Дверь в музей оказалась открыта. Я прошла мимо окаменелого трилобита, эдакой застывшей гигантской мокрицы высотой в метр, мимо чучел кабана и саблезубого тигра, некогда водившихся в здешних краях, мимо полки с древними акульими зубами, бивнем мамонта, фрагментом кости динозавра и обломком метеорита. Стеллаж анатомии прятался за листьями папоротника и монстеры. Прозрачная дверца скрипнула. Я пробежалась взглядом по банкам: сиамские близнецы; сердце с двустворчатым клапаном; поражённая эхинококком печень вместе с самим паразитом; часть лёгкого, поражённого туберкулезом; младенец. По цвету экспонаты напоминали консервированные патиссоны и смахивали на пластиковых. 

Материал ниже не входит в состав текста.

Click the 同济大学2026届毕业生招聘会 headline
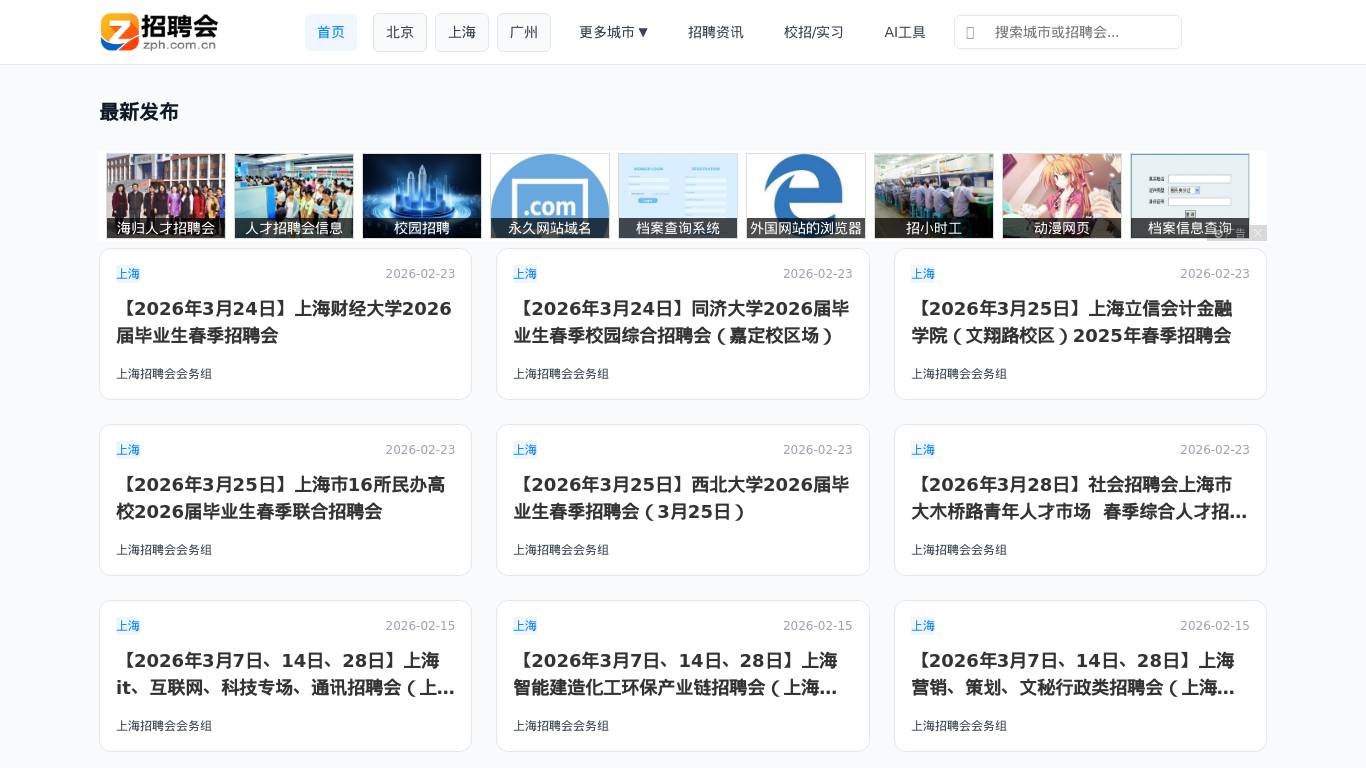 (x=681, y=322)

Я тщательно вытерла потные руки о рубашку и взяла банку с младенцем. Его волосики трогательно качнулись в жидкости. Мальчик. Всегда казалось, что он вот-вот откроет глаза.  Если не переворачивать, банку он выглядел спящим. Я перевернула. На обратной стороне скошенного затылка имелся уродливый шов, оставшийся после вскрытия, — родился без мозга. Помнится, в новостной заметке говорилось, что родился он в Шиели, в селе, где добывают уран, во всяком случае нам так объяснили анэнцефалию на лекции по генетике. Странно осознавать, что есть что-то невидимое, что убивает не только тебя, но и гипотетическое потомство, перепрошивает твой код, но ты продолжаешь жить, не чувствуя ничего.

Когда я вернулась, отец уже сидел в машине; мы поехали взглянуть на могилу. Кладбище разрослось со времён пандемии: высокие купола, громадные памятники из мрамора и гранита и тысячи металлических лун, отбрасывающих острые блики.

Я вертела головой, ища укрытие от невыносимого света, и заметила женщину в светлом платке, с цветным пакетом, из которого торчал веник. Она свернула налево, на территорию православного кладбища. Вспомнилось, как бабушка ругала дядю, когда тот зачастил на могилу деда. «Оставь отца в покое! Ещё не хватало, чтобы вы на мою могилу так бегали. Человек должен сравняться с землёй, будто его и не было…»

Мусульманская половина располагалась справа. Ровные, симметричные ряды между могилами для удобства пронумеровали. Центральную дорожку и ещё несколько тропинок выстилала брусчатка, в уголках оград копился песок, беспрерывно надуваемый из Аралкума. Солнце отражалось от надгробных плит, слепило до боли в глазах, но мы продолжали идти, как редкие выжившие из апокалиптических фильмов, что в самом конце перед титрами идут по улицам мёртвого города. У самого края, где кончались могилы и начиналась степь, отец остановился возле свежего холмика без ограды и камня. Я покрыла голову платком, мы присели, и он начал читать молитву. Как в детстве, я следила за его руками, чтобы не пропустить момент, когда нужно будет сложить свои лодочкой. Слова звучали неразборчиво, монотонно, словно шелест сухой травы. Наконец мы раскрыли ладони небу, обратив глаза к сухой корочке земли, и после короткой дуа[6] за души умерших провели руками по лицу.

Я сглотнула ком в горле.

— Больше не приеду.

В уголках его глаз собрались морщинки. Он указал на пустой участок левее бабушкиной могилы и сказал:

— Мы с твоей матерью будем похоронены здесь.



[1]  Қонақ асы (каз.) — поминальный ужин, (досл. — гостевой).

[2]  Старые названия р. Сыр-Дария.

[3]  Сүйекші (каз.) — тот, кто омывает покойника.

[4]  Жеті ата (каз.) — семь предков.

[5] Шежіре (каз.) — родословное древо.

[6] Дуа — мольба на родном языке.

 

Маншук Кали

Маншук Кали — выпускница ОЛША (семинар прозы), ученица московского драматурга Олжаса Жанайдарова. Финалист фестиваля «Драма.КЗ 2019». Публиковалась в альманахе «Литературная Алма-Ата», в литературном журнале «Тамыр».